È all’incirca dall’anno 1000 d.C. che esiste la “Comuna” di Grignano Polesine, attualmente denominata “Antichi Beni Originari”; una proprietà collettiva del tutto particolare a livello nazionale e senz’altro unica nell’area Veneta.

Molto simile alle partecipanze agrarie di matrice emiliana, la “Comuna” può essere inquadrata nella categoria delle Terre Collettive, i terreni della “Comuna” infatti sono un bene di ragione privata il cui godimento spetta ai "compartecipi", ossia ai discendenti maschi delle famiglie originarie presenti nel paese di Grignano all’atto dell'investitura livellaria da parte dell'Abbazia Benedettina di Santa Maria dell'isola di Pomposa, dei quali terreni era proprietaria  fin dal X secolo d.C.. Famiglie originarie che si adoperarono nei secoli per bonificare, rendere coltivabili e strappare alla palude quei terreni da cui ottenevano l’unico sostentamento alle loro vite.

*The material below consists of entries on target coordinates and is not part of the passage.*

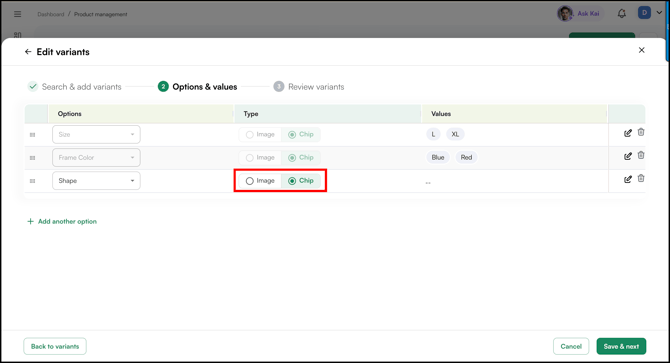Select Image type for Frame Color option
Screen dimensions: 670x363
(260, 158)
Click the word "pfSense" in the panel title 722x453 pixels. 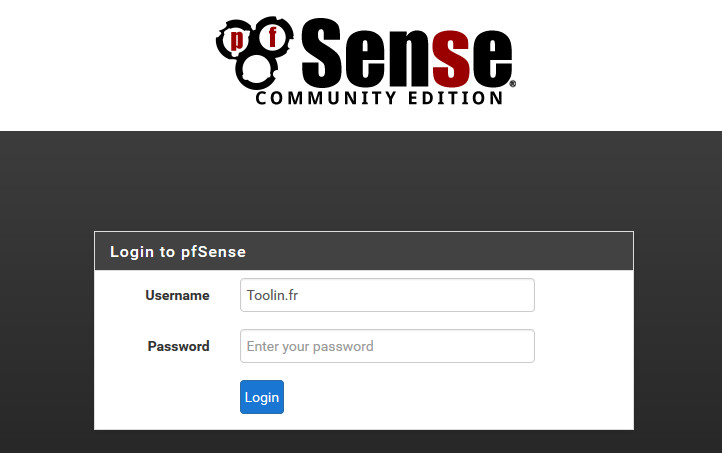coord(213,252)
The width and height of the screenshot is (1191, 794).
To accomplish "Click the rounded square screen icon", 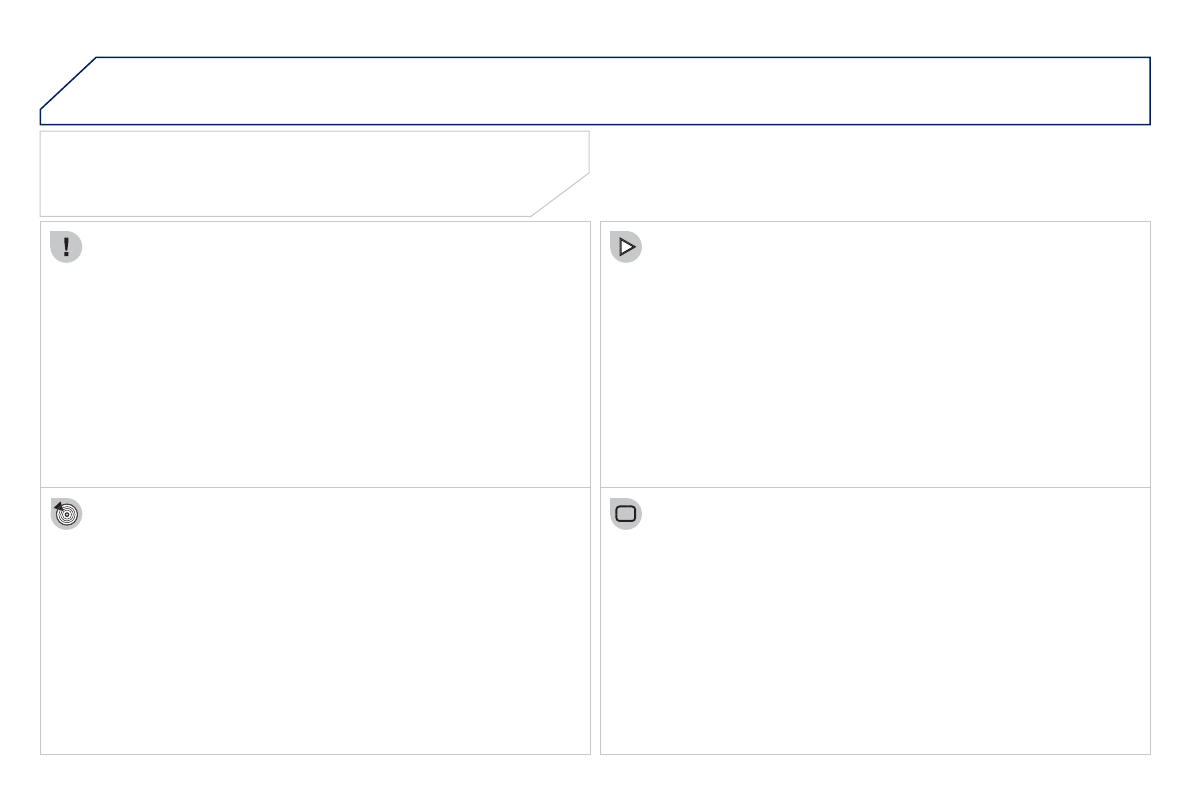I will (x=626, y=514).
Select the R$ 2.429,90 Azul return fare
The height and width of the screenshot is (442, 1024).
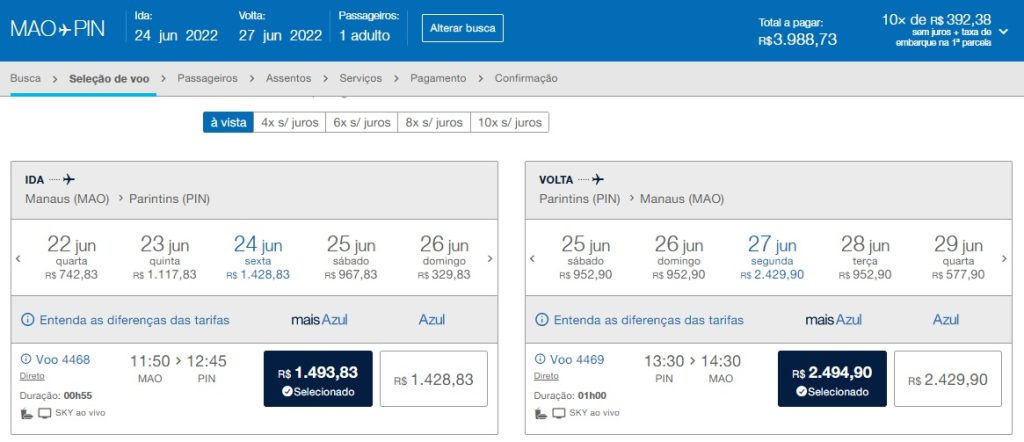tap(947, 380)
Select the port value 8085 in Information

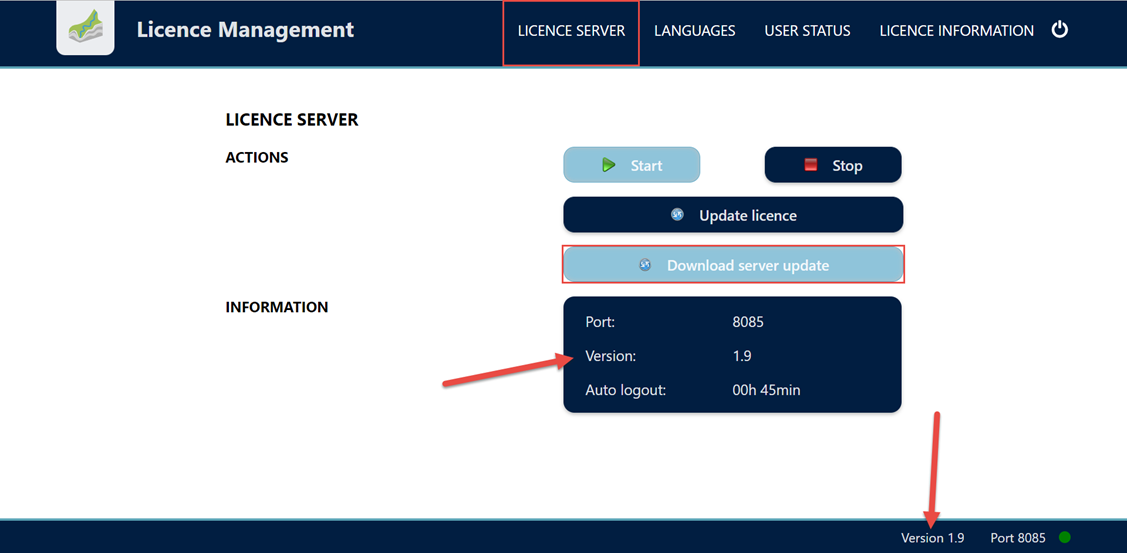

Requisito fondamentale per essere compartecipi, oltre alla discendenza dagli Originari, è inoltre quello di risiedere e vivere nel paese di Grignano Polesine.

 

ORIGINI

Della prima investitura livellaria, sempre comunque menzionata fra le attività dell’Abbazia fin quasi dalla sua origine, sono purtroppo andati perduti sia il titolo costitutivo che le rinnovazioni livellarie fino al 1426, anno a cui risale il documento più antico arrivato fino ai nostri giorni nel quale si riporta inoltre che i compartecipi dovevano fornire all’Abbazia, quale prestazione livellaria annua “sei pesci cavedani e tre denari dei piccoli”. Un canone livellario che, come si può facilmente notare, è puramente simbolico vista la condizione disastrosa in cui versava a quel tempo il territorio in oggetto, come pure la maggior parte dell'odierno Polesine di Rovigo.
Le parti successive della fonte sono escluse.